WHAT THE TASK ASKS
Each line of the data has to be retyped exactly as it is.

*** Opening of PROVIDED RECORDS ***

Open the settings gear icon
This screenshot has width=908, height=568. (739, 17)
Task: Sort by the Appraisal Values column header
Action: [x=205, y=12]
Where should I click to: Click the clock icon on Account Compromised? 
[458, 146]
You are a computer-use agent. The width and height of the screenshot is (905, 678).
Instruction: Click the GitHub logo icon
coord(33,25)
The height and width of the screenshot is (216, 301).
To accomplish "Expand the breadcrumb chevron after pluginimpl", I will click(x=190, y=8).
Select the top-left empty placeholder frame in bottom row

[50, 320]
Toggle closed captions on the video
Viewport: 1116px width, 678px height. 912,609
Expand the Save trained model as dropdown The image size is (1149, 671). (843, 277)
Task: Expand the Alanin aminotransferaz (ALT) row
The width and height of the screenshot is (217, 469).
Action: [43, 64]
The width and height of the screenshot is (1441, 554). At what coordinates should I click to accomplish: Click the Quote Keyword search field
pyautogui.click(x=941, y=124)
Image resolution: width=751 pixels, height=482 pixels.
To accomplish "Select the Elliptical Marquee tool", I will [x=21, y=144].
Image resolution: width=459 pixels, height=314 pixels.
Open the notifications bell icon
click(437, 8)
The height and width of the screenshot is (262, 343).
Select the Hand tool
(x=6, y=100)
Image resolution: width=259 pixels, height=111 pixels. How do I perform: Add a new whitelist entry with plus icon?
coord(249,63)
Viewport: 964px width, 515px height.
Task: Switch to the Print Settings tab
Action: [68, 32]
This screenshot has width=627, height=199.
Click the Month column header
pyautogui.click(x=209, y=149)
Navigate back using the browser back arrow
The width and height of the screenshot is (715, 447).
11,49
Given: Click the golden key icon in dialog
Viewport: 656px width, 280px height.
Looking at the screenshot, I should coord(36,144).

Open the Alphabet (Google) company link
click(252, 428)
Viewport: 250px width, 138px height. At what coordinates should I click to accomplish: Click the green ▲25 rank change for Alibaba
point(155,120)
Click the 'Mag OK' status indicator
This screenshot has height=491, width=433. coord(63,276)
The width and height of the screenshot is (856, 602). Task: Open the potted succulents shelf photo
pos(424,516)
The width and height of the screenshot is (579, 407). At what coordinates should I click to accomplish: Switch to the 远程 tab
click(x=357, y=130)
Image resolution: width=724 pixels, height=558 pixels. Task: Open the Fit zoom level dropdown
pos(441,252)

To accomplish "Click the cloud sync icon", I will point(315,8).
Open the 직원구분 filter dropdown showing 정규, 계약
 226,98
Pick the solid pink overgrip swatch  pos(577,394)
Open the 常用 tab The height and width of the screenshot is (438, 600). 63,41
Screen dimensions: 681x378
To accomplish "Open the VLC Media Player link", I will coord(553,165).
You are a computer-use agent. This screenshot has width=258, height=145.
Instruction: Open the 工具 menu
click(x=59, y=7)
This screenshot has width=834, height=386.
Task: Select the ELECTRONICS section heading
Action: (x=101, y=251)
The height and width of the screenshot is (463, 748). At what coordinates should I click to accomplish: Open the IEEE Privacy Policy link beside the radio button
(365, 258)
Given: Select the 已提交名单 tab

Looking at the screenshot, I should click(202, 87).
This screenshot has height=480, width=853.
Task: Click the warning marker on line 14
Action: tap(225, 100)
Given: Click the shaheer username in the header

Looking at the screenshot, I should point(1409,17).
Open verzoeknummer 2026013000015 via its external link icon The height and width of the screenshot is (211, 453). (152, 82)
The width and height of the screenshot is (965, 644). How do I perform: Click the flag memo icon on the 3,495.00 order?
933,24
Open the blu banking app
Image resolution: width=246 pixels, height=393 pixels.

*** Close of PROVIDED RECORDS ***

RESULT FOR THIS EXERCISE
Open the settings gear icon
This screenshot has width=908, height=568. (739, 17)
Task: Sort by the Appraisal Values column header
Action: [x=205, y=12]
Where should I click to: Click the clock icon on Account Compromised? 
[458, 146]
You are a computer-use agent. The width and height of the screenshot is (905, 678).
Instruction: Click the GitHub logo icon
coord(33,25)
The height and width of the screenshot is (216, 301).
To accomplish "Expand the breadcrumb chevron after pluginimpl", I will click(x=190, y=8).
Select the top-left empty placeholder frame in bottom row

[50, 320]
Toggle closed captions on the video
Viewport: 1116px width, 678px height. 912,609
Expand the Save trained model as dropdown The image size is (1149, 671). (843, 277)
Task: Expand the Alanin aminotransferaz (ALT) row
The width and height of the screenshot is (217, 469).
Action: [43, 64]
The width and height of the screenshot is (1441, 554). At what coordinates should I click to accomplish: Click the Quote Keyword search field
pyautogui.click(x=941, y=124)
Image resolution: width=751 pixels, height=482 pixels.
To accomplish "Select the Elliptical Marquee tool", I will [x=21, y=144].
Image resolution: width=459 pixels, height=314 pixels.
Open the notifications bell icon
click(437, 8)
The height and width of the screenshot is (262, 343).
Select the Hand tool
(x=6, y=100)
Image resolution: width=259 pixels, height=111 pixels. How do I perform: Add a new whitelist entry with plus icon?
coord(249,63)
Viewport: 964px width, 515px height.
Task: Switch to the Print Settings tab
Action: [68, 32]
This screenshot has width=627, height=199.
Click the Month column header
pyautogui.click(x=209, y=149)
Navigate back using the browser back arrow
The width and height of the screenshot is (715, 447).
11,49
Given: Click the golden key icon in dialog
Viewport: 656px width, 280px height.
Looking at the screenshot, I should coord(36,144).

Open the Alphabet (Google) company link
click(252, 428)
Viewport: 250px width, 138px height. At what coordinates should I click to accomplish: Click the green ▲25 rank change for Alibaba
point(155,120)
Click the 'Mag OK' status indicator
This screenshot has height=491, width=433. coord(63,276)
The width and height of the screenshot is (856, 602). Task: Open the potted succulents shelf photo
pos(424,516)
The width and height of the screenshot is (579, 407). At what coordinates should I click to accomplish: Switch to the 远程 tab
click(x=357, y=130)
Image resolution: width=724 pixels, height=558 pixels. Task: Open the Fit zoom level dropdown
pos(441,252)

To accomplish "Click the cloud sync icon", I will point(315,8).
Open the 직원구분 filter dropdown showing 정규, 계약
 226,98
Pick the solid pink overgrip swatch  pos(577,394)
Open the 常用 tab The height and width of the screenshot is (438, 600). 63,41
Screen dimensions: 681x378
To accomplish "Open the VLC Media Player link", I will coord(553,165).
You are a computer-use agent. This screenshot has width=258, height=145.
Instruction: Open the 工具 menu
click(x=59, y=7)
This screenshot has width=834, height=386.
Task: Select the ELECTRONICS section heading
Action: (x=101, y=251)
The height and width of the screenshot is (463, 748). At what coordinates should I click to accomplish: Open the IEEE Privacy Policy link beside the radio button
(365, 258)
Given: Select the 已提交名单 tab

Looking at the screenshot, I should click(202, 87).
This screenshot has height=480, width=853.
Task: Click the warning marker on line 14
Action: tap(225, 100)
Given: Click the shaheer username in the header

Looking at the screenshot, I should point(1409,17).
Open verzoeknummer 2026013000015 via its external link icon The height and width of the screenshot is (211, 453). (152, 82)
The width and height of the screenshot is (965, 644). How do I perform: Click the flag memo icon on the 3,495.00 order?
933,24
Open the blu banking app
Image resolution: width=246 pixels, height=393 pixels.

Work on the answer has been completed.